Fred Schaffer: His “get it done” attitude got it done with RREM.
It might have been easier to wash their hands of the Jersey Shore after Superstorm Sandy’s one-two punch if Fred and Marjorie Schaffer were people who are easily derailed.
They’re not. They’re made of strong stock, and they believe in their community.
In those chaotic months after Sandy belched 3½ feet of water into their three-bedroom bungalow in the Mystic Island section of Little Egg Harbor Township, Ocean County, the Schaffers set aside the feelings of hopelessness. Family roots planted here when they bought the bungalow as a vacation home in 1993 would need some tending to if they were to stand any chance of emerging from the floodwaters.
Fred enrolled in the State’s primary rebuilding program, the Reconstruction, Rehabilitation, Elevation and Mitigation Program, or RREM. He had high hopes that the $150,000 grant would fill the gap after their flood insurance and other assistance left them short of what was needed to rebuild.
A graphic artist by trade, Fred had no experience in construction but his “get it done” attitude, coupled with sound advice from his modular home salesman, were big motivators.
Confronted with the widespread devastation of Superstorm Sandy, Fred says he summoned up the determination needed to get his house back, calling on the assistance of the RREM Program to get through the hardship of losing his treasured home.
The Schaffers’ summer bungalow on the lagoon became their permanent home only three years before Sandy struck on Oct. 29, 2012. Marjorie, a high school teacher, had just gotten the kitchen she wanted.
As the storm moved up the East coast, the couple devised a plan. Fred, who is disabled by a bad back, would hunker down at his mother’s home a mile inland, his wife would stay in Middletown with one of their two daughters. They prepared by blockading doors, piling precious antiques onto beds, tables, counters. “The water came in anyway,” Fred says.
Three-and-a-half feet of water from the lagoon pushed its way in after the first storm surge. Fred, fearing what he might find, was reluctant to go back home. But he donned waders to tromp through the murky floodwaters back to his home on Lake Superior Drive. “I looked in and started crying. Everything was waterlogged.”
Sandy’s next jab came with the second surge, destroying almost everything that escaped the first rush. “When we finally went down there (again) and saw the damage…” Fred says, his voice trailing off.
“There are boats in the street that aren’t yours,” he recalls one recent afternoon. “The force of the water popped open the recliner. The fireplace ended up at the front of the house.” Floodwaters ripped up the back deck and chewed up their bulkhead.

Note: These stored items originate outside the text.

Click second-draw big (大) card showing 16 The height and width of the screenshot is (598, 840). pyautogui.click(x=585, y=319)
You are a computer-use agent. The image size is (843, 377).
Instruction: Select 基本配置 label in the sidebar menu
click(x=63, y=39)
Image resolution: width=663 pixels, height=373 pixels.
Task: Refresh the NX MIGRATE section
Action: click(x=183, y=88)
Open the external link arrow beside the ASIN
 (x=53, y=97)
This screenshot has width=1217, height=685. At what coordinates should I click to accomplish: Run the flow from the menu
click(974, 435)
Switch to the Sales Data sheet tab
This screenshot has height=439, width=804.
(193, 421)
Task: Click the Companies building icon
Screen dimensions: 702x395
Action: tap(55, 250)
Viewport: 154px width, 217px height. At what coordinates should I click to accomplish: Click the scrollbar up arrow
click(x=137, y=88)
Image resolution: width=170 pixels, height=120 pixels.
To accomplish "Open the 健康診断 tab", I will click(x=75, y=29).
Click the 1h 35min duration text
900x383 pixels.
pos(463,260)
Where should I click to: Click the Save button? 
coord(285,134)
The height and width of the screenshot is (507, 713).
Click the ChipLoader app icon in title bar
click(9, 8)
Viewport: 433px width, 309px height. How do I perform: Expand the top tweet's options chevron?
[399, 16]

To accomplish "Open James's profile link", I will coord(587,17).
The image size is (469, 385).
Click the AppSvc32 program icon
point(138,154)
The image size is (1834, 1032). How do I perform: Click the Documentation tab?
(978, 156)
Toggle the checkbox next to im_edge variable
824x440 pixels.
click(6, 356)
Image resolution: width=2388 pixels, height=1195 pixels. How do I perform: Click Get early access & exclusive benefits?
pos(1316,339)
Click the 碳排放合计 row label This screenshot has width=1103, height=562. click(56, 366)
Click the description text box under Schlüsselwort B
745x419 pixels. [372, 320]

Their summer bungalow, like many along the battered Shore, purged the possessions that make a house a home. Piled high on the curb were soggy mattresses and furnishings, disintegrating photos and generations of heirlooms and keepsakes.
After signing their RREM grant in October 2013, the couple took their dachshund Roxy and two shih tzus, Stitch and Mia, and moved into a 27-foot trailer Fred bought and parked on their property. When his bungalow was demolished, his neighbor gave permission to temporarily park on the property.
For 14 months, they had a front-row view of the crane setting their modular home onto pilings on the 50-by-100 square foot lot. They were there for deliveries of the sand-colored glass tile and the stainless steel appliances Marjorie hand-picked for her new kitchen with 42-inch mahogany cabinets. Her color choices for their new three-bedroom, two-and-a-half bath home—aquas, greens, warm neutrals—reflect the colors of the ocean and sand.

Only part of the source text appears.